# Machining Club starting in Central Florida....



## namonllor (Jun 17, 2009)

Dang, 
I hope it's okay to post this here, just didn't know where else to post this too...
I had posted a while back on the FAME group to see if there were any clubs for the newcomer to get involved in in the Central Florida area and to do what clubs do.
At anyrate I got some responses and thought I'd announce it here for those who are near the Central Florida Area that there are a couple of guys coming over to my place on the 27 of this month around 10a.m., to meet and shoot the breeze, swap ideas, eat some burgers, that kind of stuff....if there's anyone on this list who would like to join us, you're more than welcome too do so. Either let me know here, or at the FAME site, or you can give me a call at 863-665-4298.
Hope whoever can make it will do so,
Ren


----------



## bearcar1 (Jun 17, 2009)

Ren, that sounds like a great gathering and I would love to attend, unfortunately I am located too far away. If we hear of any major disturbances in the central Florida area we'll all know it was just a bunch of machinists that got out of hand :big: :big:

BC1
Jim


----------



## namonllor (Jun 17, 2009)

Well Jim,
I sure wish some old timers could make it, guys who've been there and done that. If not, we'll figure it out and still make a time of it, I'm sure.....
Be well,
Ren


----------



## fla Jim (Jun 17, 2009)

I'm looking forward to getting together.


----------



## namonllor (Jun 17, 2009)

Excellent Jim, so am I.
Ren


----------



## GailInNM (Jun 17, 2009)

Ren,
Best wishes on locating nearby members. It sure makes it more fun.

Something that will help you and others is to put your approximate location either in your signature line or under your avatar. Many people will not go to your profile to see where you are located on a routine basis.
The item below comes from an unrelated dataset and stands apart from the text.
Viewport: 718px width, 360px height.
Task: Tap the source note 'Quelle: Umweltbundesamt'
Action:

Here are two threads that discuss it a little bit and tell how to do it for those who don't know. It really is a big help.
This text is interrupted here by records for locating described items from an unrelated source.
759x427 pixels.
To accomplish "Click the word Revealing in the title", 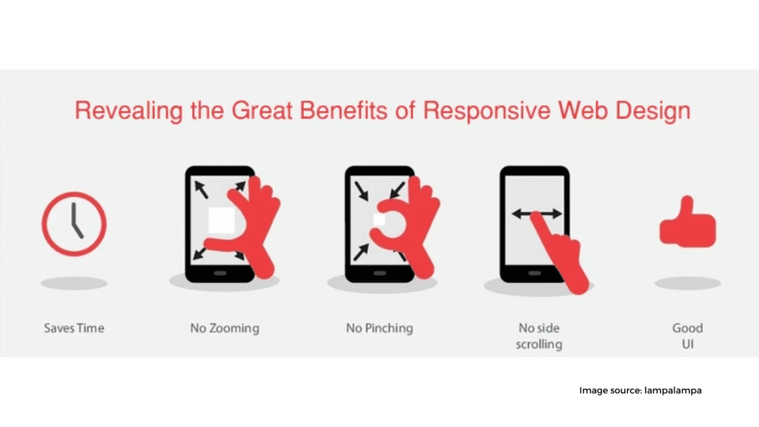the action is tap(129, 111).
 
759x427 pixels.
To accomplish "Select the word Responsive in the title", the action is tap(486, 111).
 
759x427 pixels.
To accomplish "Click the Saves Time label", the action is tap(74, 328).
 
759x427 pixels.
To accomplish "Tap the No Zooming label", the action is tap(225, 328).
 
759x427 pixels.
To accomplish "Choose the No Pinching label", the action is tap(380, 328).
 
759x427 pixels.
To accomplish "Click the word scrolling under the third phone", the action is tap(539, 345).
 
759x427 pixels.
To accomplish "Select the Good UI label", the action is tap(687, 336).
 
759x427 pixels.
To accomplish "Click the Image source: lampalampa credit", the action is tap(640, 390).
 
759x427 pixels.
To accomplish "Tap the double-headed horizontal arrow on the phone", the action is tap(537, 214).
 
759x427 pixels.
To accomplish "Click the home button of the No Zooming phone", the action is tap(219, 274).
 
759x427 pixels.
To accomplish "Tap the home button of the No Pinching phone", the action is tap(380, 274).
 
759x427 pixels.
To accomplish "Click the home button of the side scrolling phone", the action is tap(534, 274).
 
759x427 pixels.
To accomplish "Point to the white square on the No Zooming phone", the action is tap(222, 221).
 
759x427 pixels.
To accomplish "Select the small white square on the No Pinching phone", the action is tap(380, 220).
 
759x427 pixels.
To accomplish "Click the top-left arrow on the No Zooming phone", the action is tap(202, 189).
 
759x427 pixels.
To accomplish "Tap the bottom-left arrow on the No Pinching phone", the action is tap(361, 252).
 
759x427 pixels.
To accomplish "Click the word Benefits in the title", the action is tap(344, 111).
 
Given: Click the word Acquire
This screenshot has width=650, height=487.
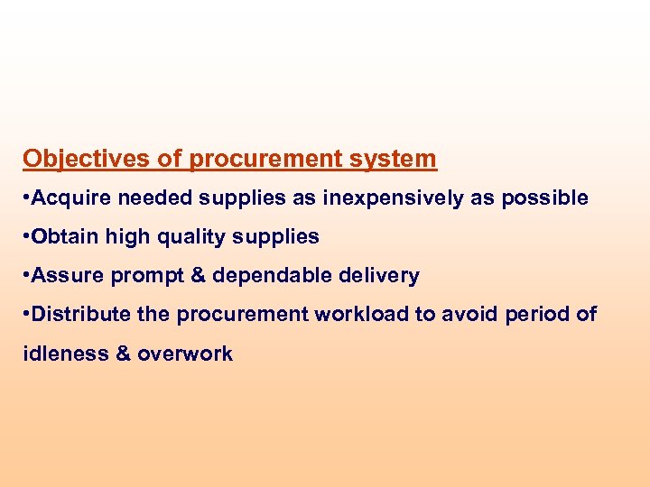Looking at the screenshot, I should (70, 198).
http://www.homemodelenginemachinist.com/index.php?topic=5083.0
http://www.homemodelenginemachinist.com/index.php?topic=2858.0

Best wishes and welcome to HMEM.  wEc1

Gail in NM,USA


----------



## fla Jim (Jun 17, 2009)

I'm still figuring the ins and outs of this site.
But I managed to follow instructions and add my location. ;D


----------



## namonllor (Jun 17, 2009)

I'm tryin' to figure it out. Hopefully it worked...
Ren


----------



## GailInNM (Jun 17, 2009)

Thanks for adding your location Jim and Ren,
It's mostly for your benefit, but it helps us all.

And a hearty welcome to HMEM to you also Fla Jim.  wEc1

I know the two of you and any others you scare up will have fun at your get together.

Gail in NM,USA


----------



## namonllor (Jun 19, 2009)

Okay guys, I got a call from a gentelman in Inverness who would like to meet with us but feels it's too far a trip to Lakeland.
How would you guys like to meet in Inverness?
Ren


----------



## fla Jim (Jun 20, 2009)

Inverness would work for me.
What's the address?


----------



## namonllor (Jun 23, 2009)

Paul Clark
663 S. Covelake Terrace
Inverness, Fl. 34450


----------



## fla Jim (Jun 24, 2009)

I pretty much know right where that's at. I used to do maintenance on a sewer and water plant over on Gospel Island that's close by.


----------



## namonllor (Jun 28, 2009)

I've got to say, I had a great time getting to meet you guys and spending some time with you.
It was magnificantly balanced, educational, light hearted, friendly and that's exactly what I was hoping for.
It was neat to get to see Pauls engines up close and personal. After lunch, we went back to his place, as he wanted to show me some more of his engines and some books he really recomends for the home machinist. Man, this guy does some really nice work and I hope that someday I can make as engines nicely as he does. 
Jim, and Shad, thanks for the explanation on the use of the dividing head. It was invaluable info and I beleive I've now got a handel on its use. Also Jim, thanks for bringing Roy along, between the both of you, you guys are a rip to be around. Too funny.
I'm going to give Paul a call later on today to once again thank him for the oppertunity to see his shop and engines and to let him know that we all appreciated his effort. I hope that the next time we meet, whereever it will be, that he finds it in him to join us.
I've got everyone's contact info so if you want contact and need the information give me a shout and I'll be sure to get it to you.
Gus, again it was a pleasure and I'm sure we'll be doing this again soon.
Ren


----------